[Items from a data source]
* Start *

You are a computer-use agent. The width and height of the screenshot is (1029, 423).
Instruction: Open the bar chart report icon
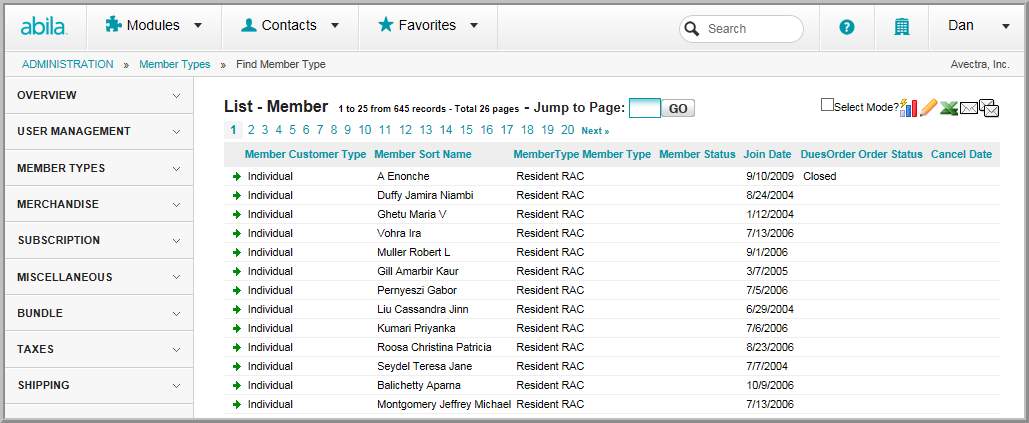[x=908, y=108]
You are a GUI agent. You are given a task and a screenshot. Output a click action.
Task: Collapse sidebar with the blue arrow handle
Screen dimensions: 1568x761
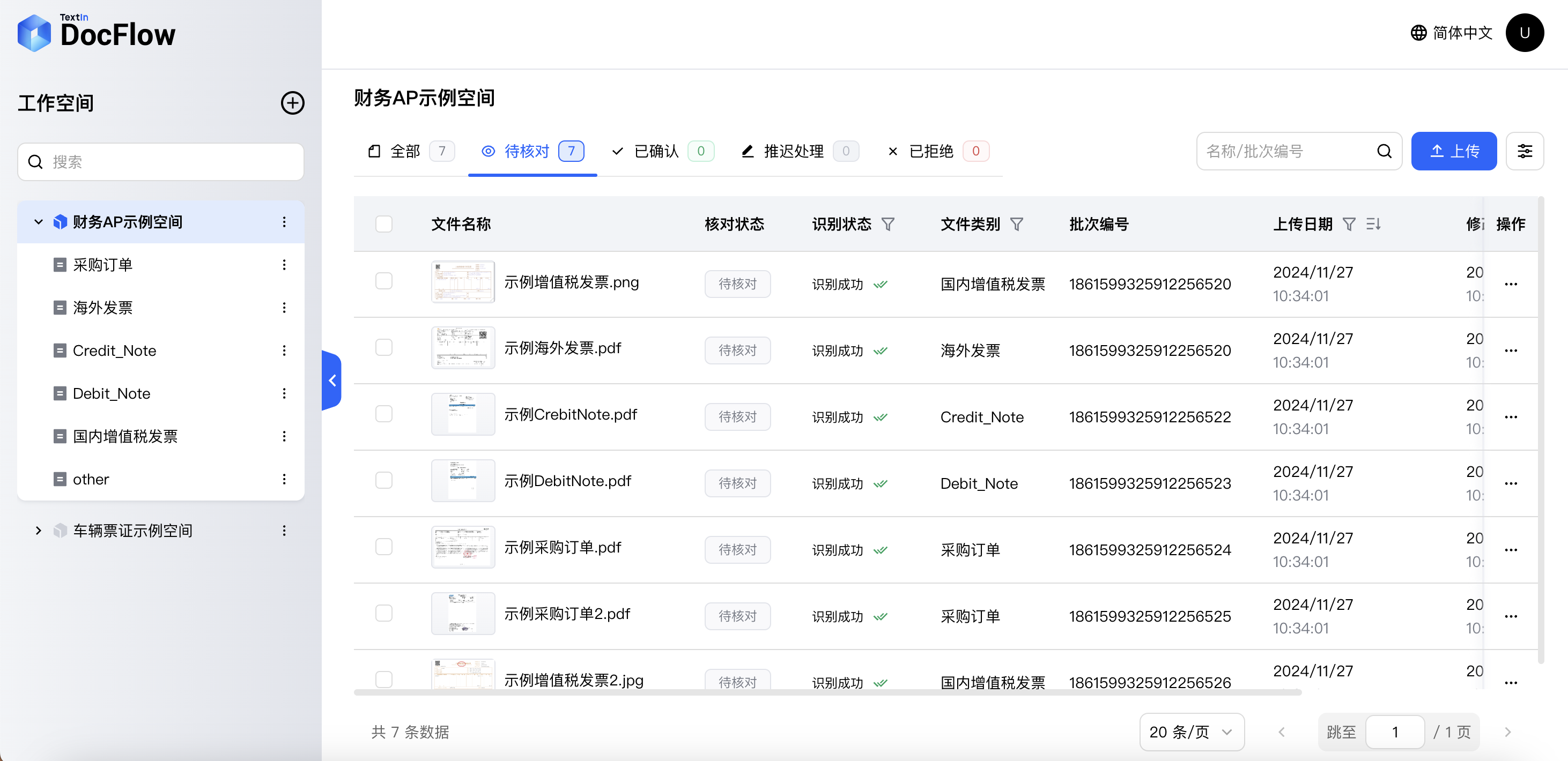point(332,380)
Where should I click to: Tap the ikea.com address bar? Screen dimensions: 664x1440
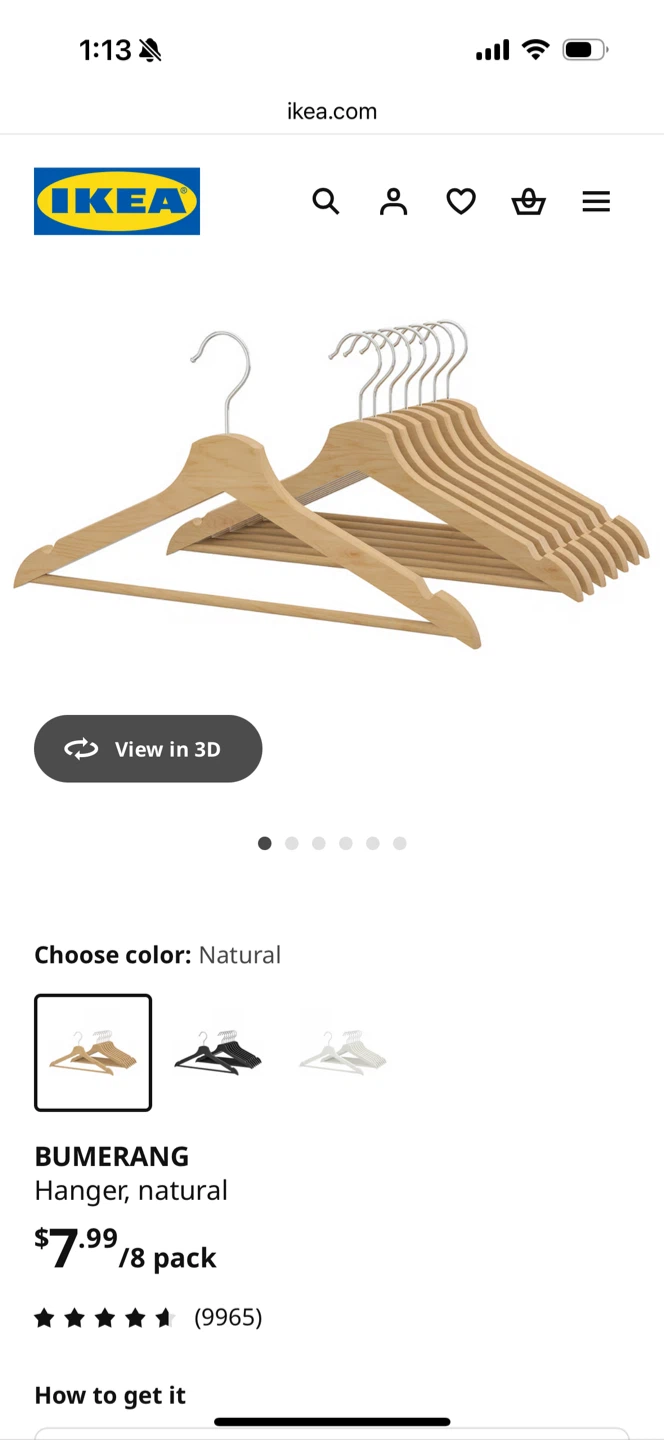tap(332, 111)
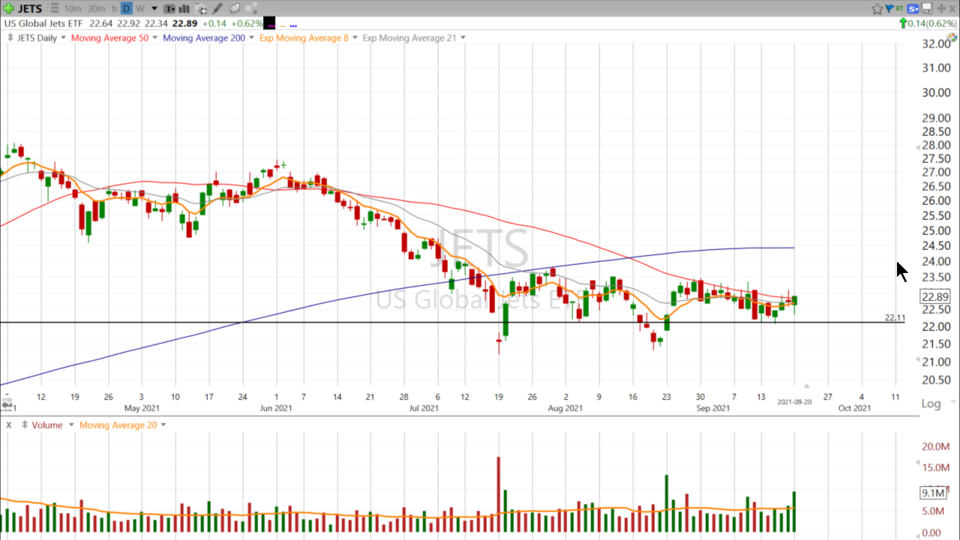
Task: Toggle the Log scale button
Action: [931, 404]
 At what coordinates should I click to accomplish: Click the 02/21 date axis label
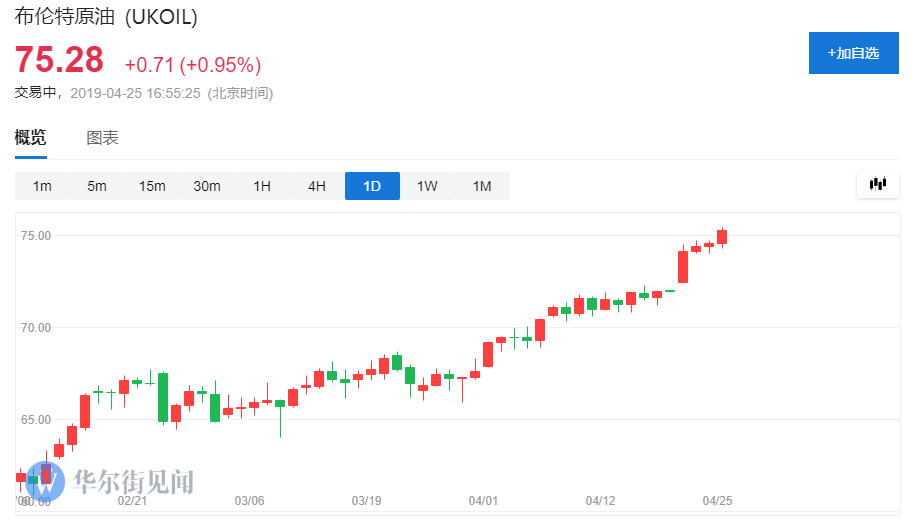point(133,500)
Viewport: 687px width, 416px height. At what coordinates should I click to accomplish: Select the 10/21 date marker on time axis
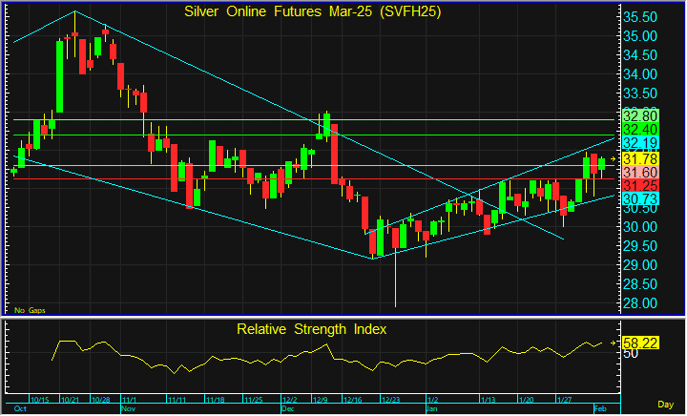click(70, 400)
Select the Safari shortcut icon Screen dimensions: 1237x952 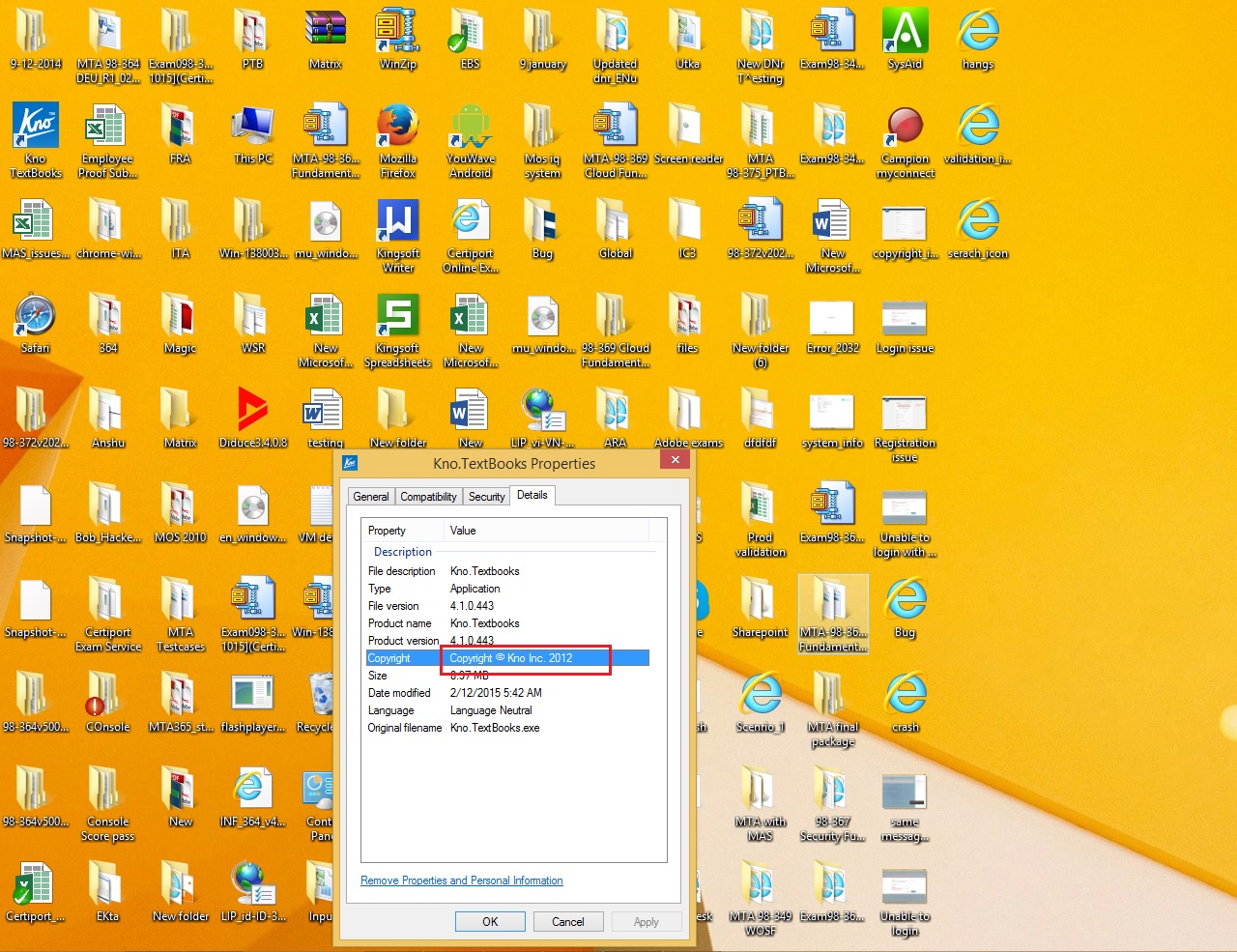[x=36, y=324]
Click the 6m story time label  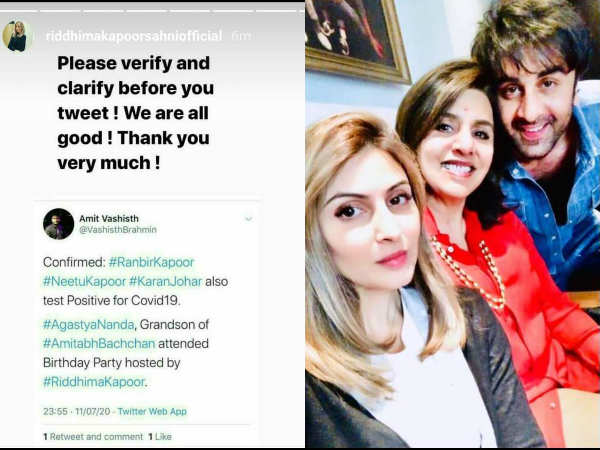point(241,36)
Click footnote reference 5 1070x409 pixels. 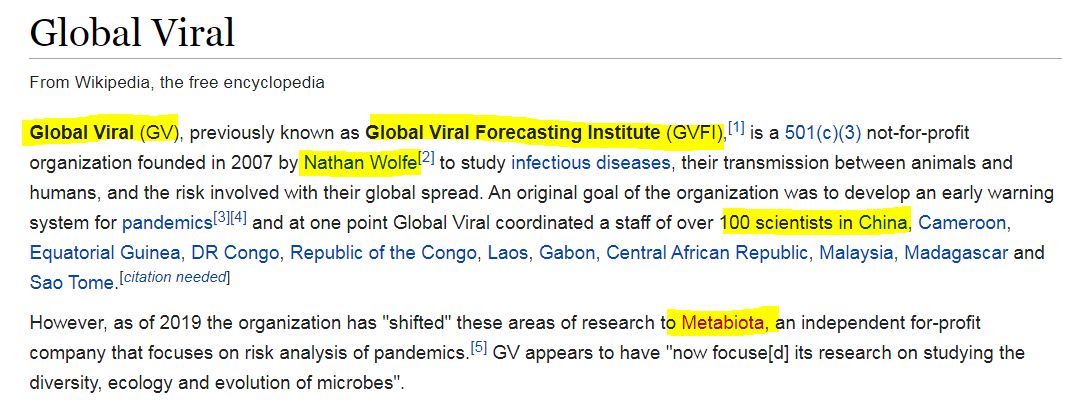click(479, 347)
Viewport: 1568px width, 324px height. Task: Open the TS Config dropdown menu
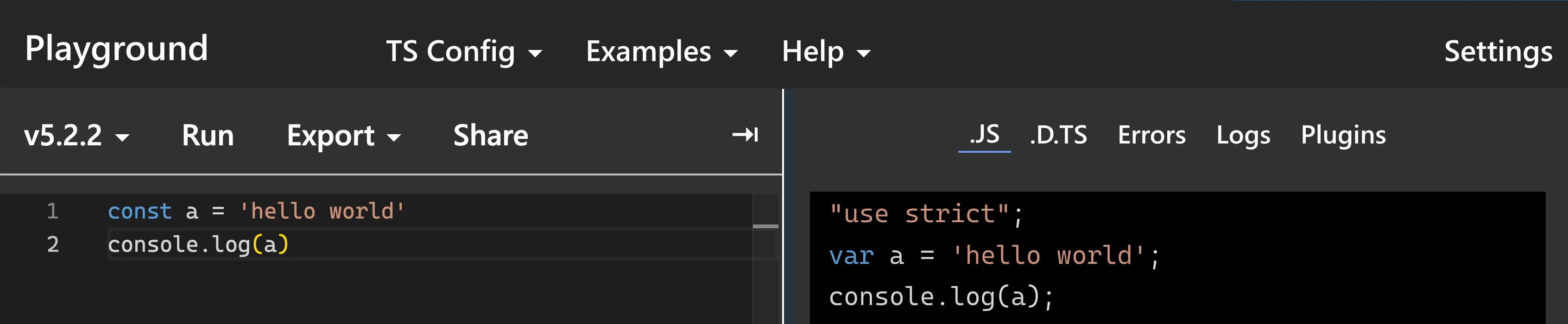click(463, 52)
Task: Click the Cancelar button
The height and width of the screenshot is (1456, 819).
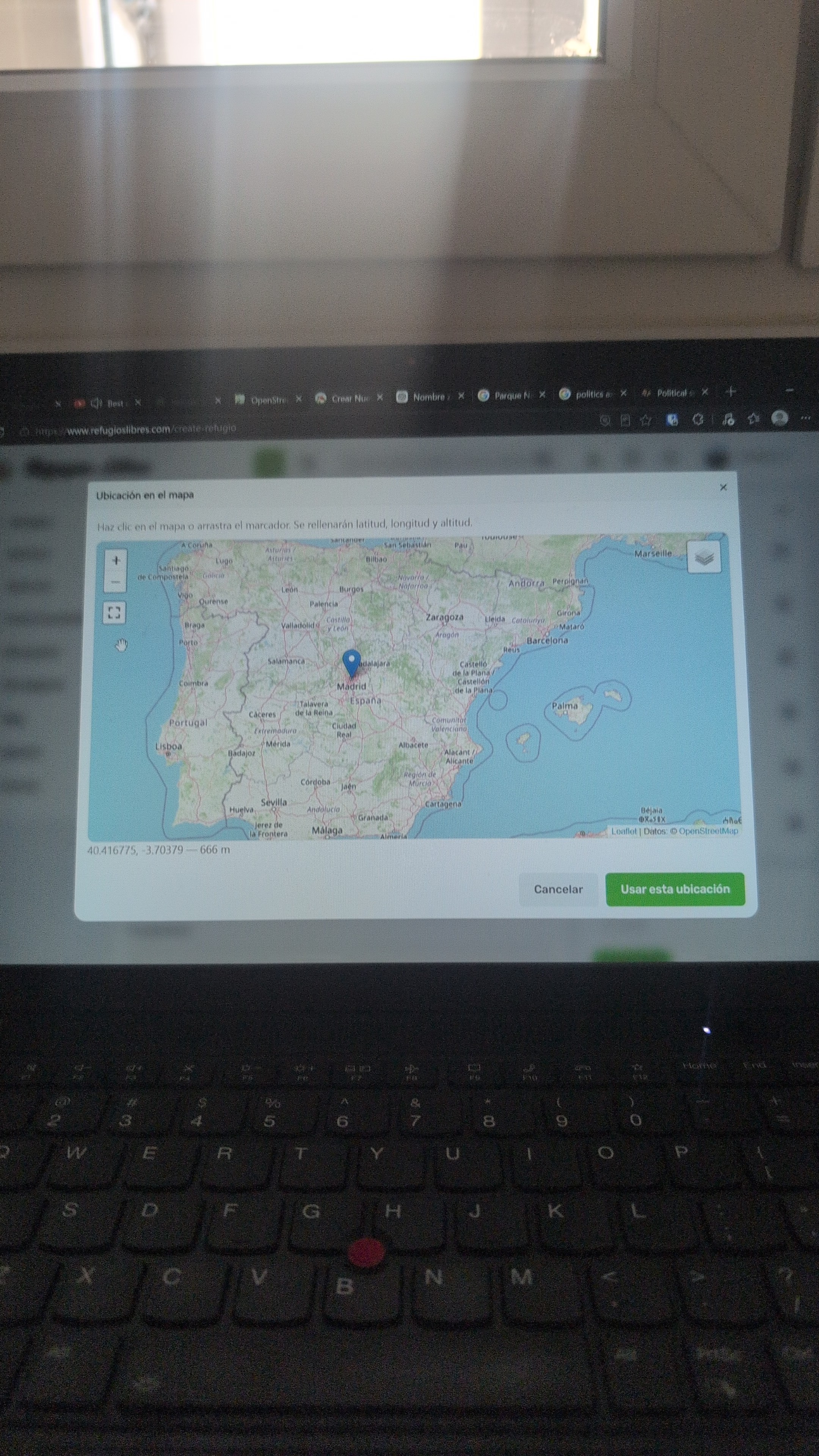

* End *

#### GIVEN EXERCISE:
Count the lines of the records above that contain the string "screenshot", with case counting. Reply with only the number.

#### ANSWER TO THE PROBLEM:
3